Battery-like storage device from bourbon waste stores up to 25 times more energy per kilogram

University of Kentucky researchers converted wet bourbon stillage into carbon electrodes using hydrothermal carbonization and built hybrid lithium‑ion supercapacitors that the team reports can store up to 25 times more energy per kilogram than conventional supercapacitors. The results were presented at the American Chemical Society Spring 2026 meeting.
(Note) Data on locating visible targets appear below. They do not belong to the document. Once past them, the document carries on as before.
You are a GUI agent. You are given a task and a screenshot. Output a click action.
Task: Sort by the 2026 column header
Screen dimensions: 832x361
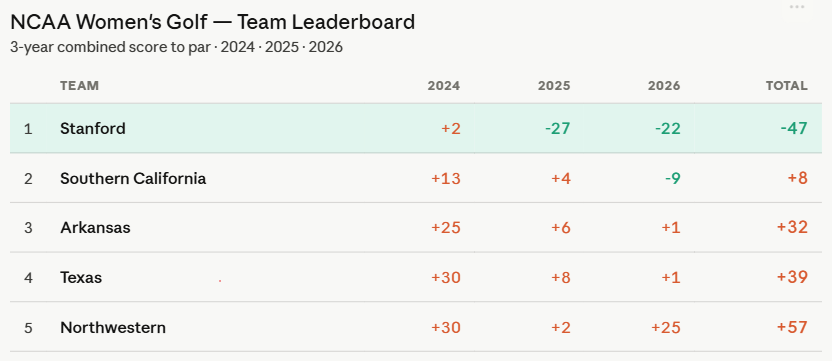pos(664,86)
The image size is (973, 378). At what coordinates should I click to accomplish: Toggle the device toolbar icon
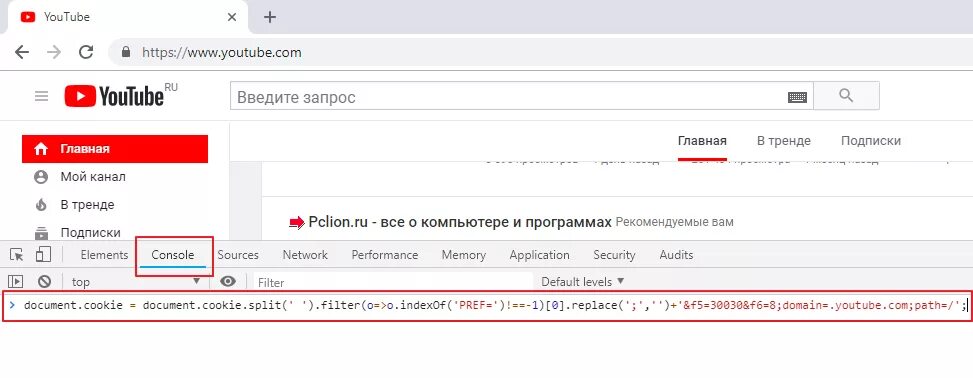[43, 254]
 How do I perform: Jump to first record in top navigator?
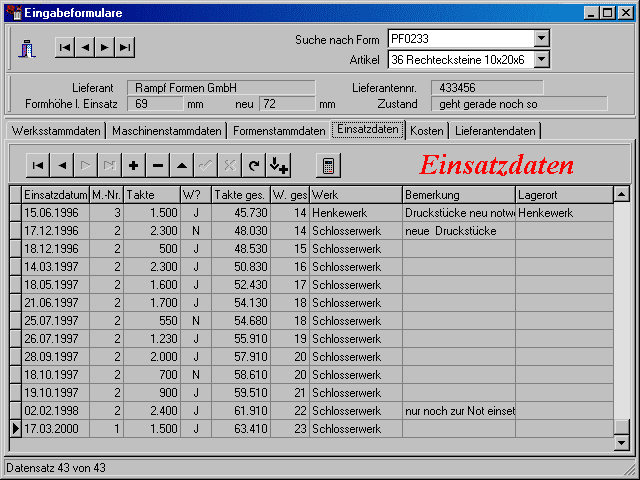pos(65,47)
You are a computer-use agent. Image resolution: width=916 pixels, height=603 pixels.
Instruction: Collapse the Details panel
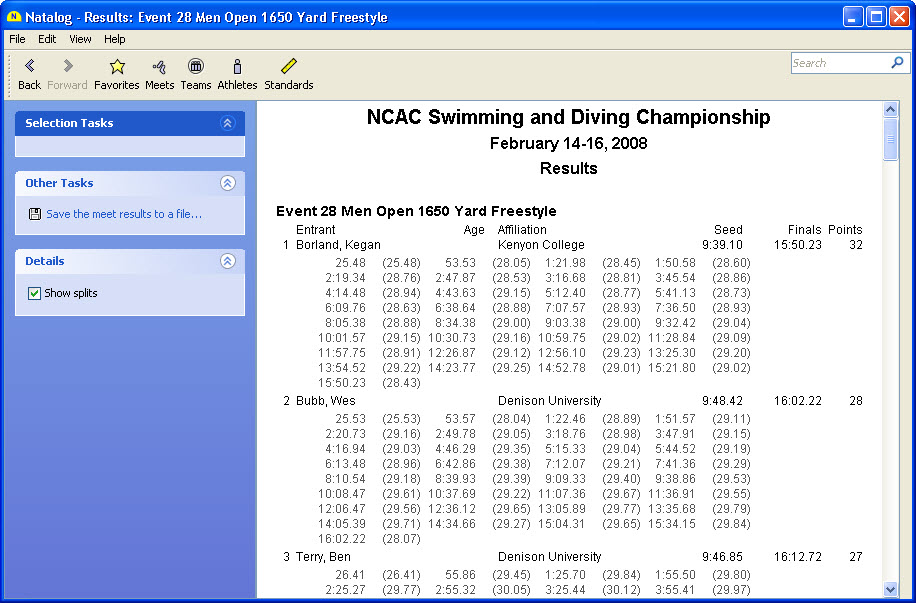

Kentucky produces most of the world’s bourbon, and distilling generates large volumes of wet grain waste called stillage. Researchers at the University of Kentucky developed a process to convert this wet stillage into carbon materials using hydrothermal carbonization. They used those materials to make both activated carbon electrodes and hybrid lithium‑ion supercapacitors. The team reported devices that store substantially more energy per kilogram than conventional supercapacitors and presented the work at the American Chemical Society Spring 2026 meeting. Key facts: - Distillation produces stillage in volumes reported as six to 10 times the final bourbon volume. - Researchers collected stillage samples from distilleries in Kentucky, Illinois and Canada for the study. - They used a 10‑liter reactor under heat and pressure to transform wet stillage into a black carbon powder and then produced two types of carbon electrodes from that powder. - Coin‑sized conventional supercapacitors built with the activated carbon stored up to about 48 watt‑hours per kilogram, similar to commercial supercapacitors. - Hybrid lithium‑ion supercapacitors made from stillage‑derived activated and hard carbon electrodes and infused with lithium ions were reported to store up to 25 times more energy per kilogram than the conventional supercapacitors tested. Summary: The study demonstrates a method to turn bourbon stillage into carbon electrodes and to build hybrid lithium‑ion supercapacitors with much higher reported energy density than conventional supercapacitors. The researchers are studying how energy storage works inside the stillage‑derived devices and plan life‑cycle, economic and feasibility analyses to evaluate whether the process can be scaled and how it might be applied.